Personal information
- Born: September 14, 1944 Rjukan, Norway
- Died: November 2, 2008 (aged 64)
- Nationality: Norwegian

Youth career
- Team
- –: Rjukan IL

Senior clubs
- Years: Team
- –: Rjukan IL
- –: Bergensstudentenes Idrettslag
- –: Bækkelagets SK
- –: Kragerø Håndball

National team
- Years: Team / Apps / (Gls)
- 1963–1971: Norway / 50 / (46)

Teams managed
- 2003–2004: Follo HK (Director)

= Jan-Egil Uthberg =

Norwegian handball player

Jan-Egil Uthberg (14 September 1944 - 2 November 2008) was a Norwegian handball player.

== Handball player ==
He made his debut on the Norwegian national team in 1963,
and played 50 matches for the national team between 1963 and 1971. He participated at the 1964, 1967, and 1970 World Men's Handball Championship.

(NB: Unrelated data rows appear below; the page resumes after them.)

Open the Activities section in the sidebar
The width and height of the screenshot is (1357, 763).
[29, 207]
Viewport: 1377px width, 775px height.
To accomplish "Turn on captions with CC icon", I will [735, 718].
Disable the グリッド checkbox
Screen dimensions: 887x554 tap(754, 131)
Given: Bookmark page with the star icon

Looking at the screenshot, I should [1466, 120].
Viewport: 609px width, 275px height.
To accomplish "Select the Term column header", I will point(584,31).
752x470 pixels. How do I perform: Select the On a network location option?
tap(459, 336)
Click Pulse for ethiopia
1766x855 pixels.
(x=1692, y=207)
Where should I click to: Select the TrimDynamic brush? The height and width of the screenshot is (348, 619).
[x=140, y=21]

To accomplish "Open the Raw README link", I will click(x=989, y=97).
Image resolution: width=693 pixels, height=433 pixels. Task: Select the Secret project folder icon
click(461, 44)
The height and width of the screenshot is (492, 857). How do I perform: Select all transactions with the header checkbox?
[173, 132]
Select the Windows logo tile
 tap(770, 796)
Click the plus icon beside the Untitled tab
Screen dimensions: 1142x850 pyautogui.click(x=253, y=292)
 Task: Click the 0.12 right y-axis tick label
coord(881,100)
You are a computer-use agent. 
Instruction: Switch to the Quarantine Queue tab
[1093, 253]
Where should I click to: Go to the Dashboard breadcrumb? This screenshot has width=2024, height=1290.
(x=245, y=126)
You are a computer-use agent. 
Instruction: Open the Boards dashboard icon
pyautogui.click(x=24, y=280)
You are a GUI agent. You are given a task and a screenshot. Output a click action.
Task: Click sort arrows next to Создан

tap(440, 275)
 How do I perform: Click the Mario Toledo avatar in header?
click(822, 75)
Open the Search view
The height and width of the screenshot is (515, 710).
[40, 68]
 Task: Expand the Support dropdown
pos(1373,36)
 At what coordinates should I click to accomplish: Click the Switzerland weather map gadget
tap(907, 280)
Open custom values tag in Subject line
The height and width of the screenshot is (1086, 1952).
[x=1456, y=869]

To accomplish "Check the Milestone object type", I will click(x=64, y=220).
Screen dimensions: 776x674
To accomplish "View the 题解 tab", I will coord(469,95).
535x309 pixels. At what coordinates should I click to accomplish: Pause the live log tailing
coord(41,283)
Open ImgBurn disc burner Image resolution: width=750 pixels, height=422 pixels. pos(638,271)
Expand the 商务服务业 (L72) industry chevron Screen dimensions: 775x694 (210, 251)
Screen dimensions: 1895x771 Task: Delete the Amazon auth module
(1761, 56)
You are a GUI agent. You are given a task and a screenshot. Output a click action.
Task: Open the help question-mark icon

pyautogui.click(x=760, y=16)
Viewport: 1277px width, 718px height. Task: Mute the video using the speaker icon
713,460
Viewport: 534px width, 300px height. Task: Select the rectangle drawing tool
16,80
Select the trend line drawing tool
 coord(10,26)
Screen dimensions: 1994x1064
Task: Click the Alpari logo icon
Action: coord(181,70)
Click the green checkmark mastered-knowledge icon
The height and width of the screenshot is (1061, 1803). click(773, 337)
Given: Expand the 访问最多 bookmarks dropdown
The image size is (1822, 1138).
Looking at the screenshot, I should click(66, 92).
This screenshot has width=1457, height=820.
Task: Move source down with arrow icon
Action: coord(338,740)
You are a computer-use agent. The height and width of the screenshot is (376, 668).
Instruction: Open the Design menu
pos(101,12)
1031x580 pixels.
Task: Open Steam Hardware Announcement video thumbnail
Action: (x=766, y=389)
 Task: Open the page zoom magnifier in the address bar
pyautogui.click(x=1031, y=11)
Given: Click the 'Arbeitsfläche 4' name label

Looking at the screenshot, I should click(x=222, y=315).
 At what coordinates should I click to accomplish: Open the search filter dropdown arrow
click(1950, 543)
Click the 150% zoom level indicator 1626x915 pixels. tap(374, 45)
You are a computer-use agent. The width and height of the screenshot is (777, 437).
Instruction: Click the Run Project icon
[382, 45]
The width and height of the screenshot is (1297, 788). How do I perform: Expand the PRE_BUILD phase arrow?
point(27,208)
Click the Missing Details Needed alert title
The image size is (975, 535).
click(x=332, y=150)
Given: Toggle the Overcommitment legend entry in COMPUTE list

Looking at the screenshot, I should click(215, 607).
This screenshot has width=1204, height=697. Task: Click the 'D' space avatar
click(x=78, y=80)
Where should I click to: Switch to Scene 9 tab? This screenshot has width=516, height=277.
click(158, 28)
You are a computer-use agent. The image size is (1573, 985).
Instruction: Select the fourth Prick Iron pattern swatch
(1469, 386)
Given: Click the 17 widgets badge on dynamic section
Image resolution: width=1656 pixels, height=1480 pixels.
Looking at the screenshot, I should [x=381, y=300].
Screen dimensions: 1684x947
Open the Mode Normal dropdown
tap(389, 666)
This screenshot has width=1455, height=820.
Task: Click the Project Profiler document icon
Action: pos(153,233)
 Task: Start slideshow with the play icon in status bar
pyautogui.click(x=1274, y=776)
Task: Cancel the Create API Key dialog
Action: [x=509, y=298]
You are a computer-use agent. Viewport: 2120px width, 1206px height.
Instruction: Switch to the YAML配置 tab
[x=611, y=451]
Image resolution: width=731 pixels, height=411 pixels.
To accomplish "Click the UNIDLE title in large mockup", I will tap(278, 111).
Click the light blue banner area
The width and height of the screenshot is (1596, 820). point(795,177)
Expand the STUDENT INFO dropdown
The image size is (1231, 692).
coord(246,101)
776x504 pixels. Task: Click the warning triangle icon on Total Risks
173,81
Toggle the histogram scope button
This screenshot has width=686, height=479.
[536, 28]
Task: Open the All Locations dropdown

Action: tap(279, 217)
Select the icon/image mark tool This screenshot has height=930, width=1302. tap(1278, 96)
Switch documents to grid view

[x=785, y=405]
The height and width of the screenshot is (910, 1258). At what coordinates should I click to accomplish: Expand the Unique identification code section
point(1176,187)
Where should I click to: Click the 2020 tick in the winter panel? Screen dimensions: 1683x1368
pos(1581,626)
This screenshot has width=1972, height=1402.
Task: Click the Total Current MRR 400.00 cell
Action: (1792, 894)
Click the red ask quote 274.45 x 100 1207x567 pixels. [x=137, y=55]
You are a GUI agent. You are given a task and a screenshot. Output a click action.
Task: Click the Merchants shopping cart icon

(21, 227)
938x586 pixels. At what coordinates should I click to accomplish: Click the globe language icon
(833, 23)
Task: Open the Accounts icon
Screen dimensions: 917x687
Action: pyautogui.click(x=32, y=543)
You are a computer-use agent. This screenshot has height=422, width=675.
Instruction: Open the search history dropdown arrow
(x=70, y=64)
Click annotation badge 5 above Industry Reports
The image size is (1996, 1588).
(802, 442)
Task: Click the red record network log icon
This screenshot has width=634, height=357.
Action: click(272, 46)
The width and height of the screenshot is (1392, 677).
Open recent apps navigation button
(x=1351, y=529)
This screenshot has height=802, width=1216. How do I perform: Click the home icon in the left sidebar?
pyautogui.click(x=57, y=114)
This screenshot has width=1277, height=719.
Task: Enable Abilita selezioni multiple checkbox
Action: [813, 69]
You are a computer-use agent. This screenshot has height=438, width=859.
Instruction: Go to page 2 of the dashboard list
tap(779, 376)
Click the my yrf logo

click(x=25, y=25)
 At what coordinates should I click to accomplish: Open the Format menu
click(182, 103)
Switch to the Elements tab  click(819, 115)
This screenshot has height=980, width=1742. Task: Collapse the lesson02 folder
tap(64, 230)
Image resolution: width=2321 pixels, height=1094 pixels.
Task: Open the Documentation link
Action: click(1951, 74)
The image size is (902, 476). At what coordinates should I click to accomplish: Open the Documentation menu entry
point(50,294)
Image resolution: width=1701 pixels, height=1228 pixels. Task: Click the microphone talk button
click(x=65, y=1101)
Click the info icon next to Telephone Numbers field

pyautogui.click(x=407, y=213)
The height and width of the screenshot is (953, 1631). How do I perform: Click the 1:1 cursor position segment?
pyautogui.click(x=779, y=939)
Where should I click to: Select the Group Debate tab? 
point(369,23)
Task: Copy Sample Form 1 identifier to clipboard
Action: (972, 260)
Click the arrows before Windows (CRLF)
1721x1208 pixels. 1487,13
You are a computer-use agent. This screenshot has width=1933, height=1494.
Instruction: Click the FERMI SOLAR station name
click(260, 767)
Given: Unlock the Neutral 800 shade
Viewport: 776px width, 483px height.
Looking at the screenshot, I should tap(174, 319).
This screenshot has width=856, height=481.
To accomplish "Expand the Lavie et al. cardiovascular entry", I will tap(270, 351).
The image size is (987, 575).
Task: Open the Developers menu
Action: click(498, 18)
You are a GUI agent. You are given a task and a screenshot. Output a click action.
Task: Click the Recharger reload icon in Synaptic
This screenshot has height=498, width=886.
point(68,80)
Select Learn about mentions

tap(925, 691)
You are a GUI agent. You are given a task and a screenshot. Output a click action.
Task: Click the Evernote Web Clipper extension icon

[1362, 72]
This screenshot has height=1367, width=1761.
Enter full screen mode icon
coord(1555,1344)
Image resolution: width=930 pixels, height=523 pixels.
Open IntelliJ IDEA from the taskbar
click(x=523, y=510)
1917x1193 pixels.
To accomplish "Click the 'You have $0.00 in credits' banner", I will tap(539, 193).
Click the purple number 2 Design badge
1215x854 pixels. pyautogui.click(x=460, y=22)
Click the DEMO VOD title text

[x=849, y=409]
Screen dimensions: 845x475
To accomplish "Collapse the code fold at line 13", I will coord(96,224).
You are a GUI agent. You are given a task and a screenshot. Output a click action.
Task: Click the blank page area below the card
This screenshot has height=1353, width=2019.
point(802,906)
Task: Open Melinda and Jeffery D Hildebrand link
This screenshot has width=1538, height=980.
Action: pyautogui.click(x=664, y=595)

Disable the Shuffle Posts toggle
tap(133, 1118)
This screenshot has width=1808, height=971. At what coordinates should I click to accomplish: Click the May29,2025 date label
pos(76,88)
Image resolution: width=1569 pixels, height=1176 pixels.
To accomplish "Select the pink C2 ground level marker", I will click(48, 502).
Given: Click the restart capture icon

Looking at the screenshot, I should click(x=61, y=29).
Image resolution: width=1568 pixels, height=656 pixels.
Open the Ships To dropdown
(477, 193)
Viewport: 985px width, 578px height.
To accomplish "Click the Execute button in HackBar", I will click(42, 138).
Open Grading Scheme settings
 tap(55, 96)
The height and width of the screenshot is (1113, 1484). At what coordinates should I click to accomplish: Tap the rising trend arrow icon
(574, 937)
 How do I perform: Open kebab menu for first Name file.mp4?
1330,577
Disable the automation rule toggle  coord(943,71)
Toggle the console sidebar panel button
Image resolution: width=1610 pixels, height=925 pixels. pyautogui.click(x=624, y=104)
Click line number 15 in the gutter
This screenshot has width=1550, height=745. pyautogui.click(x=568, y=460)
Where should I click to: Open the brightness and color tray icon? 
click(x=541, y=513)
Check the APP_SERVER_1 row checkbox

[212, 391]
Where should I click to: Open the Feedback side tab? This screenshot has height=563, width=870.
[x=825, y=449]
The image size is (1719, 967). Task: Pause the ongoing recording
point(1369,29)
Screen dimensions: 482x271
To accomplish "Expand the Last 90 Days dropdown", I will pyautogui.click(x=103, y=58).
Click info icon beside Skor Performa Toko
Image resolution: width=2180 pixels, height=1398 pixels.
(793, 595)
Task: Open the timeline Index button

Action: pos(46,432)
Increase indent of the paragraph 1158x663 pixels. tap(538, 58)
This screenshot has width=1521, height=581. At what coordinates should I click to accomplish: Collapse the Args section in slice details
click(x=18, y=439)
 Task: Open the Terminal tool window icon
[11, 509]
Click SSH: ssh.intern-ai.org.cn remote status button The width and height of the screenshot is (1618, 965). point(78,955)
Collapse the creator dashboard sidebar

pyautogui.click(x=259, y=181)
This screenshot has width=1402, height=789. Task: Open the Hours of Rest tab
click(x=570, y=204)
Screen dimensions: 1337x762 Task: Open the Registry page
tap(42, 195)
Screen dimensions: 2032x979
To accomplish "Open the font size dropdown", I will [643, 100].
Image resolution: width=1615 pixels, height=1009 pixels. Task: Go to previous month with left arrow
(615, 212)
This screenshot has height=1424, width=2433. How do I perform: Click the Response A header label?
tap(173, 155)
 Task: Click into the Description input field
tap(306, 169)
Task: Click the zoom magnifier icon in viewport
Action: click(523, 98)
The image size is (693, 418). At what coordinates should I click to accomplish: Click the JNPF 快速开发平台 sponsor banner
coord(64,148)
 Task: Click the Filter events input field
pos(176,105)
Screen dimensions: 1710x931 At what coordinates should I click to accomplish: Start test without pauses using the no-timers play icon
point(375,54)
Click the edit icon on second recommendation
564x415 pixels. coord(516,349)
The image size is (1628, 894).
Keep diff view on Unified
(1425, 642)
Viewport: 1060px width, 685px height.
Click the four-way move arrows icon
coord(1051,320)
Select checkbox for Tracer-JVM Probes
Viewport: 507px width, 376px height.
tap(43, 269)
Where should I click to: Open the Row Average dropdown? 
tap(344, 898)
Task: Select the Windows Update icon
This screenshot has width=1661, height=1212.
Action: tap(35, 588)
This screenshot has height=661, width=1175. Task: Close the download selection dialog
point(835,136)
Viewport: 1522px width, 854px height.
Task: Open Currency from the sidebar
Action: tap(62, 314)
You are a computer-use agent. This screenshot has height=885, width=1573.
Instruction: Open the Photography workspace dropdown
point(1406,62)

Uthberg started playing handball at Rjukan IL in his hometown.
In 1969 he won the Norwegian Championship with Bergensstudentenes Idrettslag. In 1971 he won the Norwegian Men's Handball Cup as the player-coach of Bækkelagets SK. Later he became the player-coach of Kragerø Håndball, where he guided them promotion to the top division in the 1974-75 season.

== After retiring ==
After his playing days he has worked at the Norwegian Handball Federation. In 2003 he was chosen as the managing director at the club Follo HK. A year after he retired from this position.